Pergunta

I'm a beginner/intermediate at reverse engineering and I’m trying to make the leap to expert. I want to do a project on virtual machines specifically escaping them and was wondering if fuzzing could be applied to them. Such as fuzzing the networking and I/O devices inside the VM, then evaluate the results. Would this be a valid way of finding vulnerabilities in VM’s?

Also how would I go about debugging a VM and hypervisor?

I'm hopefully looking for references and good pointers.


Excellent just what I was looking for thanks. Another question would be how to debug things like vbox and qemu, would this be done in the virtual machine or the host, or are there tools provided? That is the only part I'm not sure about.

Foi útil?

Solução

You need to read the following paper:

Tavis Ormandy, An Empirical Study into the Security Exposure to Hosts of Hostile Virtualized Environments, 2007.
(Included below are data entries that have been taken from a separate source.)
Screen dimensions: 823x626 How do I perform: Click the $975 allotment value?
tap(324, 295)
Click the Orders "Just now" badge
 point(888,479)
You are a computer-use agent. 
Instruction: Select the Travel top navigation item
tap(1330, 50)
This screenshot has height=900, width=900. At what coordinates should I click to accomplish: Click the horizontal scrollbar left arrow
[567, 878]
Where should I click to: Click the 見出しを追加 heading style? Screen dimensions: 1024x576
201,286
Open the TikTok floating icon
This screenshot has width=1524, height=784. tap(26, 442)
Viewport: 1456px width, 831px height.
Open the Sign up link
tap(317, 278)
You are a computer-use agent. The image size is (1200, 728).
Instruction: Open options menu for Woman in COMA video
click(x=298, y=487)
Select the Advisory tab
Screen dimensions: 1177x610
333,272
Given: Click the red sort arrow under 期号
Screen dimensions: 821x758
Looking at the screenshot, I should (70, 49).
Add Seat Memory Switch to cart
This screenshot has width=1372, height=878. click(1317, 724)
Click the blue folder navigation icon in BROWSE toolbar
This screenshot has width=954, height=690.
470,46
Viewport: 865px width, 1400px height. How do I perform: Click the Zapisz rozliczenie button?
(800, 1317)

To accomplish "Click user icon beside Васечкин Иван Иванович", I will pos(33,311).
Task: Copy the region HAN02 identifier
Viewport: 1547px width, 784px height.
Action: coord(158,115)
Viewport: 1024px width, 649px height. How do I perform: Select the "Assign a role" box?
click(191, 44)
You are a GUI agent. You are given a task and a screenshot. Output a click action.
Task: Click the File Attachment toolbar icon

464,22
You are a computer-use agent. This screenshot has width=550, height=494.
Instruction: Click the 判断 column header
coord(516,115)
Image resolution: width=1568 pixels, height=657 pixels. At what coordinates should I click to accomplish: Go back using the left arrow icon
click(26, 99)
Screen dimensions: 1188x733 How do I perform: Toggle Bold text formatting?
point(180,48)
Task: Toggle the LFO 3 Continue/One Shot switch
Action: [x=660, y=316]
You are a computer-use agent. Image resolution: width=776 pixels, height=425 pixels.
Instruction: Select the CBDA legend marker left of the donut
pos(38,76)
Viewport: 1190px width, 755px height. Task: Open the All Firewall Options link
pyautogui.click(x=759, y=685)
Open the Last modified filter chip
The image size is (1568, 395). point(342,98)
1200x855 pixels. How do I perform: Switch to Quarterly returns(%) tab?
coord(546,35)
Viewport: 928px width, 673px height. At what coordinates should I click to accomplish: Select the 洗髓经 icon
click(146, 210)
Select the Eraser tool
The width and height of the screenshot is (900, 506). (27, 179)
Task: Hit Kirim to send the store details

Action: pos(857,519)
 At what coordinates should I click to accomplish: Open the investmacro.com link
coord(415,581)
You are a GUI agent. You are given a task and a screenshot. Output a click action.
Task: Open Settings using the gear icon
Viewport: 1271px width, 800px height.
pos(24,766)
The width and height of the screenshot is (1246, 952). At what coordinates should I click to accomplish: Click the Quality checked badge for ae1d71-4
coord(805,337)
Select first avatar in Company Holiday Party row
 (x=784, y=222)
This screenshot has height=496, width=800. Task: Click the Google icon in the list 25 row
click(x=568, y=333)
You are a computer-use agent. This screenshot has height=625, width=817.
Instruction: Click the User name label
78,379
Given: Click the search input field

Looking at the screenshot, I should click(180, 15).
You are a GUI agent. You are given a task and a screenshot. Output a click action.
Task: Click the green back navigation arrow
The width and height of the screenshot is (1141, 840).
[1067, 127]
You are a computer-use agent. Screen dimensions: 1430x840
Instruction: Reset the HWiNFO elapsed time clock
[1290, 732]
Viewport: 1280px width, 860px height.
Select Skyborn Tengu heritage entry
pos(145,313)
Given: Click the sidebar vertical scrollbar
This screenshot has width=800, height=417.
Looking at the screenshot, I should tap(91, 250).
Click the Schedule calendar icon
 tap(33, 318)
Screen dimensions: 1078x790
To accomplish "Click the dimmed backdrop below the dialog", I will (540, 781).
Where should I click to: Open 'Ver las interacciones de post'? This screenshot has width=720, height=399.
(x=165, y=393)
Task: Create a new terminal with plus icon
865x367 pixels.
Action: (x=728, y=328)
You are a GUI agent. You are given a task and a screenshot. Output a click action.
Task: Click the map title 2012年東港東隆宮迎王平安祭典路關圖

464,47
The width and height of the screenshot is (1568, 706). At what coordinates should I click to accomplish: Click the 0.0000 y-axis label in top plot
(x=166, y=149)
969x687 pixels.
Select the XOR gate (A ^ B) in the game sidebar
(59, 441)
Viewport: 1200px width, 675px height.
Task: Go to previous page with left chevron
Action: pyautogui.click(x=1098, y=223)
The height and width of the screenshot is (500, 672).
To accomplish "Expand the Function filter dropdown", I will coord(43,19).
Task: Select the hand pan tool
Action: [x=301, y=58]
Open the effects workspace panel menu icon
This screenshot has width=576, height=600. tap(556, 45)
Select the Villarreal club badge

That paper describes how Tavis Ormandy fuzz-tested a variety of virtual machines and reports on his results. He found a number of serious security vulnerabilities. Basically, he did everything it sounds like you want to do -- so you should start by reading to see what he did and what you can learn from it.

Outras dicas

Such as fuzzing the networking and I/O devices inside the VM, then evaluate the results. Would this be a valid way of finding vulnerabilities in VM’s?

Sure why not, just find some component with a big domain of inputs and fuzz away. Be sure to attack something that actually requires a physical device such as disk, video, networking etc, because those are guaranteed to be implemented by the VM on the host in some stupid language like C or C++.

There are a bunch of papers/slides from blackhat/defcon conferences on this topic, I can't remember any in particular though, see for yourself.

As an added step to Longpoke and D.W.'s answers, perhaps you'd want to take a look at tools like kemufuzzer. It provides a gdb backend to interact with VMware's builtin debugger, which you can also extend.

This is a relatively less mature field in information security, so you may end up having to implement most of your toolbox - though in most cases you can do with extending already existing tools.